Hello, I’m dos Santos, welcome to Ulven Reviews – Movies and Series from all over the world, and our eras. Today let’s talk about Fear Street: Part 1 – 1994.
Shadyside is a city supposedly cursed by a witch. Because of this curse, several murders happened regularly throughout the centuries. So, in 1994, a group of five teenagers: Deena (played by Kiana Madeira), Josh (played by Benjamin Flores JR), Samantha (played by Olivia Scott Welch), Kate (played by Julia Rehwald), and Simon (played by Fred Hatchinger) try to overcome the city’s fate.
I decided it was a good idea to review Fear Street part 1 and part 2 before the release of part 3, Friday. Beginning with part 1, naturally.
If we isolate the story of only part one, it’s average. It’s a nice enough story, but not much different than other teen horrors. It’s the addition of, for now, part 2 that makes everything go to a higher level of storytelling.
However, this part one is compelling by itself, no doubt. Immediately after watching it, I wanted to jump straight to the second part. I don’t do this often, usually, I prefer to sleep on the film before going to the second part, which in this case, is a prequel.
Being a horror on its core, Fear Street 1994 brings other elements as well. So there are many creepy horror moments, but there is also the romance but mainly (especially in the two first acts, before things get crazy in the culmination of the climax) a nice comedy tone, driven by my two favorite characters Kate and Simon.
Another one I liked was Josh, who has his funny moments as well, although less than the others, and being very knowledgeable about the town’s history, and all its tragedies, becoming essential for the plot.
The two remaining characters are not awful, but they are inferior to the ones I already mentioned. First, I’ll mention a little their qualities. Deena is courageous and fierce in defending those who she loves. And Samantha, although frail, is willing to sacrifice herself for the well-being of others.
Now, Deena n’ Samantha’s romance is shown as a mess from the start of the film. The first scene we see Samantha, there’s some guy grabbing her ass, then she and Deena fight, and the two almost end up killing each other. This dynamic goes on for a while, until things start slowly… inevitably… get better. It’s hard for me to cheer on a relationship that makes me roll my eyes constantly.
I’ll get back to the characters in a minute, but since we’re talking about romance, I have to talk about the most nonsensical scene of the film. The group is preparing to face some evil supernatural creatures, but everyone decided to take a pause to make out. Two couples, and one alone, was not an orgy. Back to the characters…
Another thing I don’t like about Deena and Samantha is how serious they are. Deena is always complaining about everything, I know the situation is gloomy, but despite that, the characteristic that made me love the other three characters is the humor, so we could have some more humor from Deena and Samantha.
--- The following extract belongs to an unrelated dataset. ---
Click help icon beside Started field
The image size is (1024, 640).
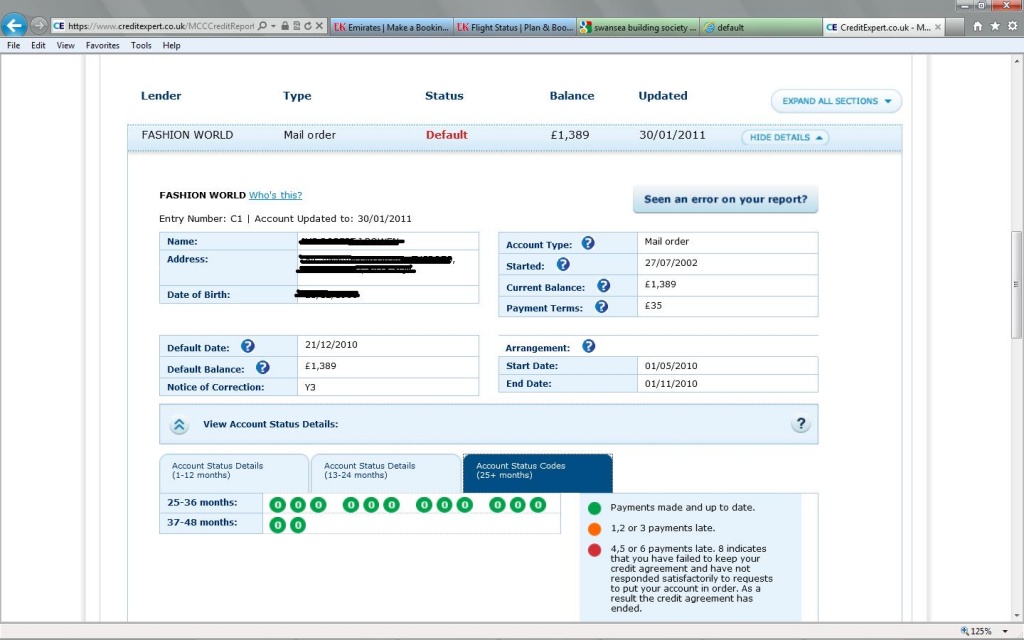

Regarding their acting, everyone performed quite well. The only one I knew previously was Fred Hatchinger, who plays Simon. I recently watched him in that Rear Window kind of remake, I don’t know. The Woman in the Window, that is, with Amy Adams and Gary Oldman. He’s great in both films. Hope to see a lot more from him in the near future.
I knew Maya Hawke as well, but she’s only on the opening scene, so I don’t think it counts. However, she’s a good transition to talk about the cinematography.
The neon lighting in this opening scene she (Maya Hawke)’s in is amazing. A lot of darkness around, and only her face with neon light shining on it. There are other moments with this type of strong, and colorful lights, but the most remarkable to me was this one with Maya Hawke.
The camera movements were also really enjoyable. I love when they use more unusual and drastic movements, like they made the devil take your movies.
Lastly, let’s talk about music. The original score is compelling enough, if I’m not mistaken resembles slightly (very slightly) It Follows, but It Follows is much better, in this aspect, at least.
But what I think was the smarter move in the score, was the use of real music from the 90s to help create this environment. For example, Iron Maiden’s Fear of the Dark. I don’t even like Iron Maiden, but I think it was the perfect choice for this movie.
Fear of the dark was released in 1992 (I just checked) and has all these horror aspects that Iron Maiden always used, like the big zombie guy, that I think is called Eddie, if I’m not mistaken. There’s just one example, I’ll bring even more in the part 2.
Fear Street: Part 1 – 1994 it’s a great movie that is good by itself, but it’s even better with its prequel. It’s fun, has a lot of horror, and creates an immersive environment. Despite being labeled as a teen movie, it’s very enjoyable, and perhaps even nostalgic for adults, so I recommend it to everyone. And now, I give Fear Street: Part 1 – 1994 8 moons.